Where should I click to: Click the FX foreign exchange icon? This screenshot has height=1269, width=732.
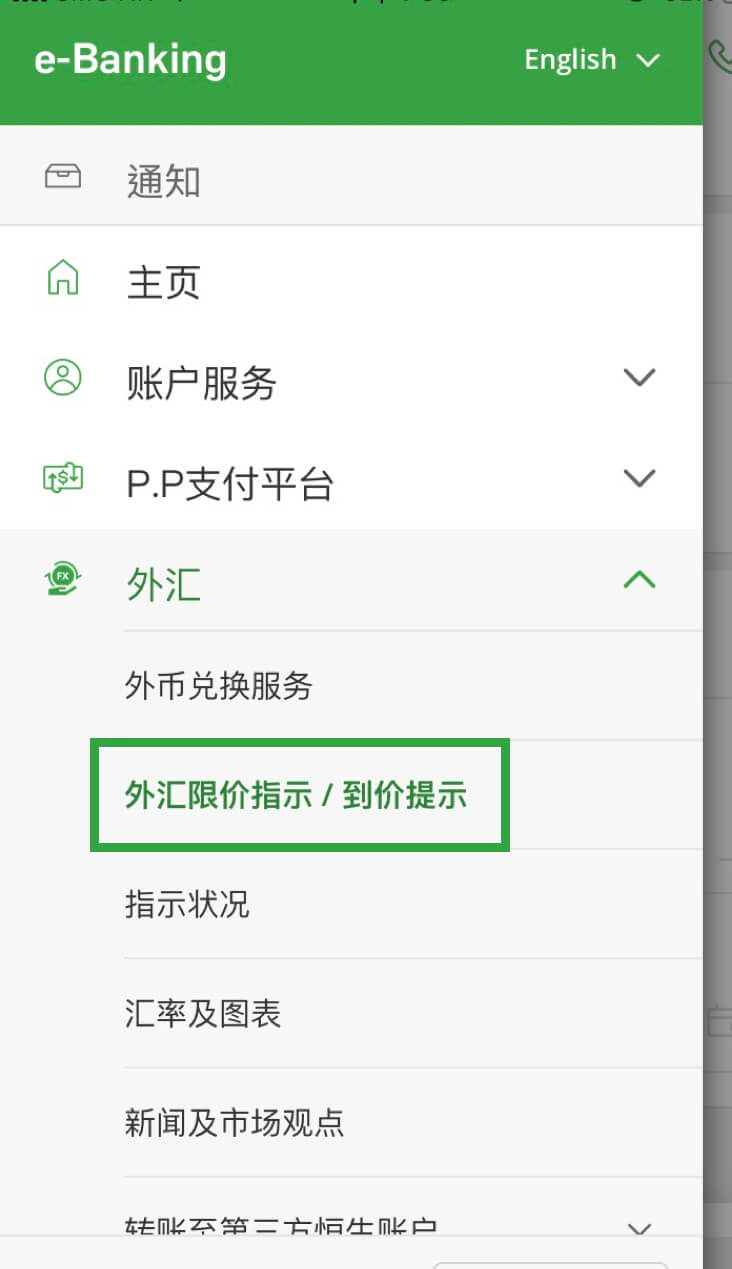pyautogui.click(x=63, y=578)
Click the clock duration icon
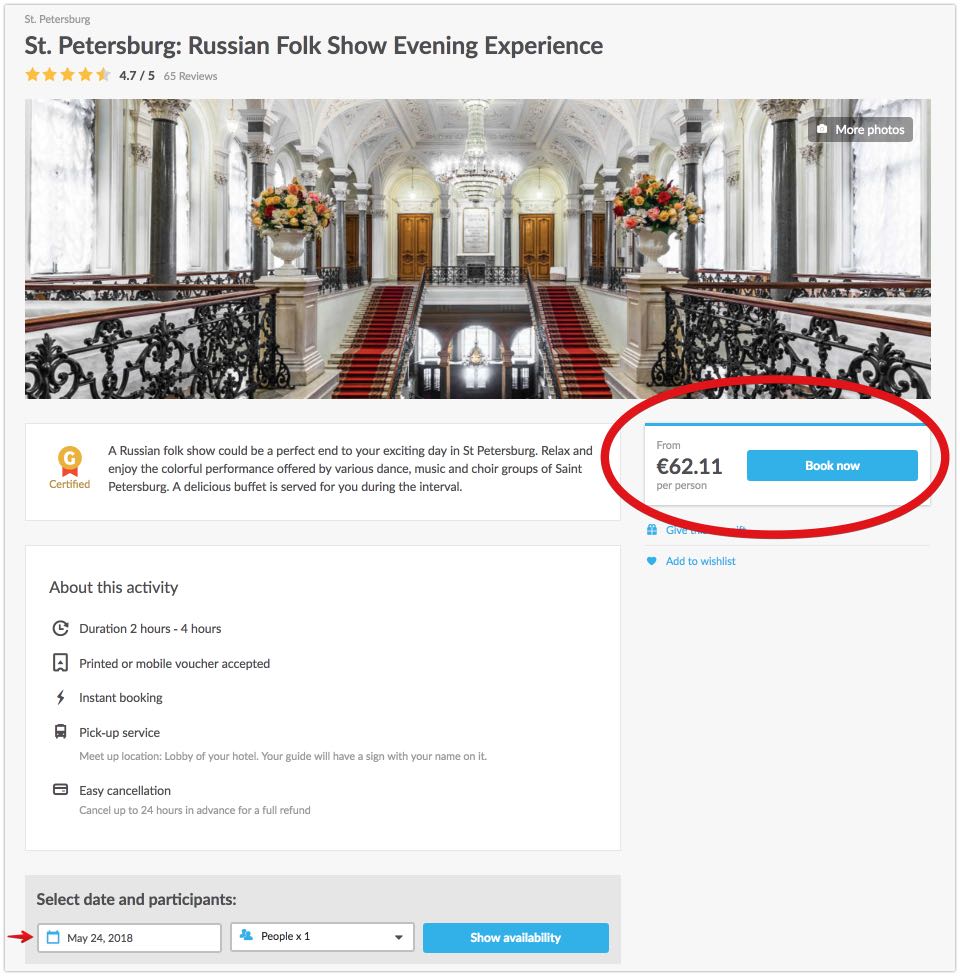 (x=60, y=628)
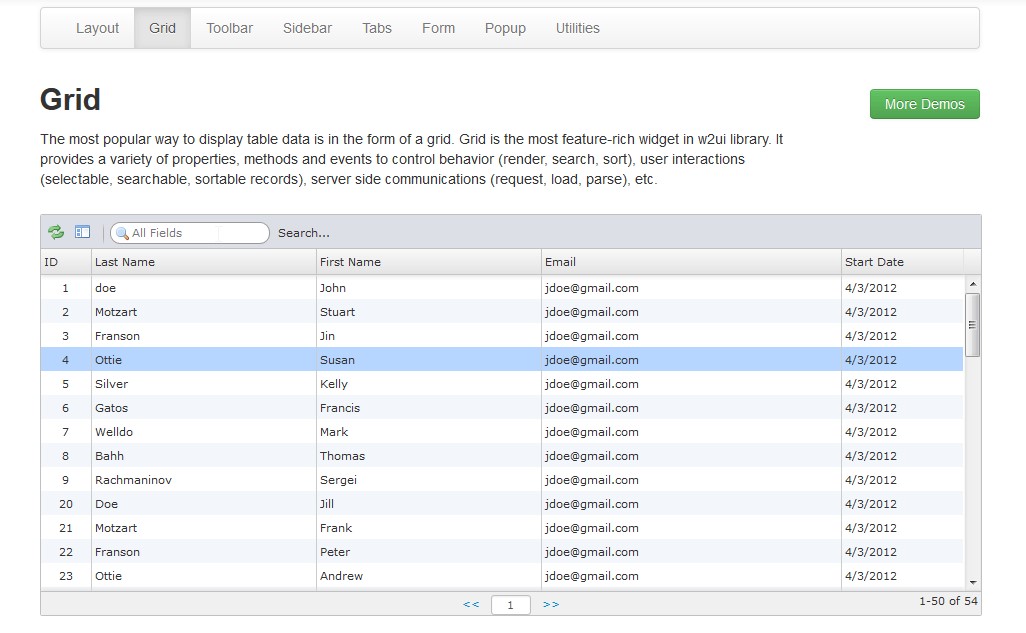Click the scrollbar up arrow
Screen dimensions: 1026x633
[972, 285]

◆ PROBLEM STATEMENT
The entries are to be transcribed word for word, without their images.

◆ RESPONSE AREA
Where should I click to: Click the FX foreign exchange icon? This screenshot has height=1269, width=732.
pyautogui.click(x=63, y=578)
Click the clock duration icon
 (x=60, y=628)
Click the scrollbar up arrow
Screen dimensions: 1026x633
[972, 285]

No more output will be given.